How do you factor #n^3 - 3n^2 + 2n - 990 = 0 #?

1 Answer
Jul 24, 2015

Answer:

Use the rational roots theorem and some approximating to find:

#f(n) = n^3-3n^2+2n-990 = (n-11)(n^2+8n+90)#

Explanation:

Let #f(n) = n^3-3n^2+2n-990#

By the rational roots theorem, any rational roots of #f(n) = 0# must be of the form #p/q# where #p# and #q# are integers, #q != 0#, #p# a divisor of the constant term #-990# and #q# a divisor of the coefficient, #1#, of the term #n^3# of highest degree.

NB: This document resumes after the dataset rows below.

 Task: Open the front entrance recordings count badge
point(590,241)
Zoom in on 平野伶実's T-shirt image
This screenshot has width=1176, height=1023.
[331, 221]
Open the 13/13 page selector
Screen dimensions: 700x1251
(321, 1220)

So the only possible rational roots are the factors of #990#, viz

#+-1#, #+-2#, #+-3#, #+-5#, #+-6#, #+-9#, #+-10#, #+-11#, #+-18#, #+-22#, #+-30#, #+-33#, #+-45#, #+-55#, #+-90#, #+-99#, #+-110#, #+-165#, #+-198#, #+-330#, #+-495#, #+-990#

That's rather a lot of factors to check (and I'm not sure I found all of them), so let's try to get closer:

#n^3-3n^2+2n = 990#

So try #n^3 ~= 990#, say #n ~= 10#

#f(10) = 1000-300+20-990 = -270#
#f(11) = 1331-363+22-990 = 0#

So #(n-11)# is a factor.

Divide #f(n)# by #(n-11)# to find:

#f(n) = n^3-3n^2+2n-990 = (n-11)(n^2+8n+90)#

The discriminant of #n^2+8n+90# is:

#8^2-(4*1*90) = 64 - 360 = -296#

So there are no more linear factors with real coefficients.